Ce même calcul justifie également l’orthogonalité comme on l’a construit sur la base de l’orthogonalité des supports en l’origine.
Tout ceci suppose que le cercle est désormais le cercle unité.

Du plan au disque


Pour aller de \((x,y)\) dans le plan euclidien à \((X,Y)\) dans le disque unité tel que \((x,y)=\Phi(X,Y)\), on commence par exprimer \(R^2=x^2+Y^2\) à partir de \(r^2=x^2+y^2\) et ensuite, on a tout simplement \(X=x(1-R^2)\)et \(Y=y(1-R^2)\). Or la relation \(\Phi\) se traduit par \(R^2r+R-r=0\), ce qui donne \(R=\frac{-1+\sqrt{4r^2+1}}{2r}\). On a donc le retour de la conjugaison dans le disque. Ce qui permet de construire le milieu de 2 points en trois objets intermédiaires (\(A’, B’\) et son milieu \(I’\)), et le cercle de centre \(O\) passant par \(A\) en 4 objets intermédiaires au lieu de plusieurs dizaines dans la version précédente. Cela permet aussi de construite les cercles et leurs intersections. Voici trois premières applications.

Le théorème du pivot

Dans un triangle \(ABC, P, Q\) et \(R\) sur les côtés, alors les cercles circonscrits, comme ci-dessous sont concourants.
C’est une conséquence de la caractérisation de la cocyclicité par les angles de droites. Nous verrons plus loin un cas particulier.

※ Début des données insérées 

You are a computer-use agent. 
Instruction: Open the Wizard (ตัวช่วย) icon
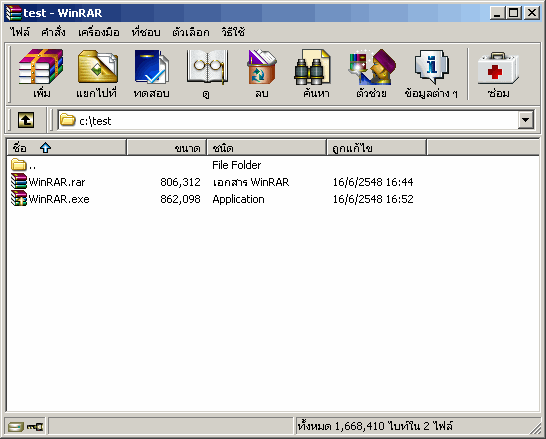[372, 67]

Exemple des tangentes communes à deux cercles

La construction est un classique de géométrie affine dans un contexte euclidien. On sait tracer les tangentes à un cercle issues d’un point extérieur. On sait que cela nécessite l’intersection de deux cercles. Les tangentes communes à deux cercles (ici de rayons différents) sont les tangentes à l’un des cercles issues de l’un des centres d’homothétie des deux cercles, ci dessous les points \(I\) et \(J\).

Le théorème de Feurerbach

Toujours sur les cercles, en introduisant les bissectrices, voici une figure plus consistante.

Le cercle d’Euler – le cercle des milieux (en bleu ci-dessous) est quadritangent au cercle inscrit (rouge) et aux trois cercles exinscrits (en marron foncé).
Les bissectrices intérieures sont roses, les extérieures vertes.
En pointillé les droites perpendiculaires pour le point de contact du cercle avec le côté du triangle.